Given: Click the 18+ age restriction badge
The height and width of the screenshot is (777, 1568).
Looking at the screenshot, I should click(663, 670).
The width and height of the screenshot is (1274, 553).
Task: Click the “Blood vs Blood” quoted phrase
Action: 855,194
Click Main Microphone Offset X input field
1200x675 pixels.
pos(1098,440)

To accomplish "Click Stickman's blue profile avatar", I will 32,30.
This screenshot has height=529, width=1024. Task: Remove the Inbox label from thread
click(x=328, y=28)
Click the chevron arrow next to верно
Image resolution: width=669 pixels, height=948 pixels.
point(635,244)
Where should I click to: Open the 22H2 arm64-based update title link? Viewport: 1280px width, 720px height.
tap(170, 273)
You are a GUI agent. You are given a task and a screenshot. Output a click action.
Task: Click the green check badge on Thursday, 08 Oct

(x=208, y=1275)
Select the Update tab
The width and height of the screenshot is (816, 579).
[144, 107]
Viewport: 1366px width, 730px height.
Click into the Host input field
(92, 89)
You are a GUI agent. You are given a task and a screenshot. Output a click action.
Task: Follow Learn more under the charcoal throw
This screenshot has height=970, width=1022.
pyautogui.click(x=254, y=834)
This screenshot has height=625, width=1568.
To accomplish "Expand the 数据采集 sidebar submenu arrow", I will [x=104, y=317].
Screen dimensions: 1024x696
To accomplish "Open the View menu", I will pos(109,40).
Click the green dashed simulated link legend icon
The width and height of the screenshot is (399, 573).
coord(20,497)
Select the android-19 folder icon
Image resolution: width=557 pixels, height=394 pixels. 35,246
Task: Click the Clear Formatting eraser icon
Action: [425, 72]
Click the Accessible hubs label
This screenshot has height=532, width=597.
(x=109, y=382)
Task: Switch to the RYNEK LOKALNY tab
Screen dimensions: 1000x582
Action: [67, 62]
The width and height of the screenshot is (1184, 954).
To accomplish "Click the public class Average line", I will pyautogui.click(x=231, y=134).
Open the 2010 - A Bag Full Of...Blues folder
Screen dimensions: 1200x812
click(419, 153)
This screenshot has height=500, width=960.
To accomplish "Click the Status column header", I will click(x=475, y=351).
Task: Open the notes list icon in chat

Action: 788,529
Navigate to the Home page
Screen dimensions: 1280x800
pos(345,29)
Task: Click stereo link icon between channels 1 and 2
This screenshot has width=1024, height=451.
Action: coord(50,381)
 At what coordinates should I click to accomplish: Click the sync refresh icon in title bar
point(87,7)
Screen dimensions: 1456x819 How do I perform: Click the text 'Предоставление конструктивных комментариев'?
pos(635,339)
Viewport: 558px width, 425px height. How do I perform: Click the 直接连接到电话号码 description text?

_YOUR OBJECTIVE_. What you return should be the lines from the start of the data through the line with "This screenshot has height=500, width=960.", quoted exactly and nothing more.

_ANSWER BOX_.
Given: Click the 18+ age restriction badge
The height and width of the screenshot is (777, 1568).
Looking at the screenshot, I should click(663, 670).
The width and height of the screenshot is (1274, 553).
Task: Click the “Blood vs Blood” quoted phrase
Action: 855,194
Click Main Microphone Offset X input field
1200x675 pixels.
pos(1098,440)

To accomplish "Click Stickman's blue profile avatar", I will 32,30.
This screenshot has height=529, width=1024. Task: Remove the Inbox label from thread
click(x=328, y=28)
Click the chevron arrow next to верно
Image resolution: width=669 pixels, height=948 pixels.
point(635,244)
Where should I click to: Open the 22H2 arm64-based update title link? Viewport: 1280px width, 720px height.
tap(170, 273)
You are a GUI agent. You are given a task and a screenshot. Output a click action.
Task: Click the green check badge on Thursday, 08 Oct

(x=208, y=1275)
Select the Update tab
The width and height of the screenshot is (816, 579).
[144, 107]
Viewport: 1366px width, 730px height.
Click into the Host input field
(92, 89)
You are a GUI agent. You are given a task and a screenshot. Output a click action.
Task: Follow Learn more under the charcoal throw
This screenshot has height=970, width=1022.
pyautogui.click(x=254, y=834)
This screenshot has height=625, width=1568.
To accomplish "Expand the 数据采集 sidebar submenu arrow", I will [x=104, y=317].
Screen dimensions: 1024x696
To accomplish "Open the View menu", I will pos(109,40).
Click the green dashed simulated link legend icon
The width and height of the screenshot is (399, 573).
coord(20,497)
Select the android-19 folder icon
Image resolution: width=557 pixels, height=394 pixels. 35,246
Task: Click the Clear Formatting eraser icon
Action: [425, 72]
Click the Accessible hubs label
This screenshot has height=532, width=597.
(x=109, y=382)
Task: Switch to the RYNEK LOKALNY tab
Screen dimensions: 1000x582
Action: [67, 62]
The width and height of the screenshot is (1184, 954).
To accomplish "Click the public class Average line", I will pyautogui.click(x=231, y=134).
Open the 2010 - A Bag Full Of...Blues folder
Screen dimensions: 1200x812
click(419, 153)
This screenshot has height=500, width=960.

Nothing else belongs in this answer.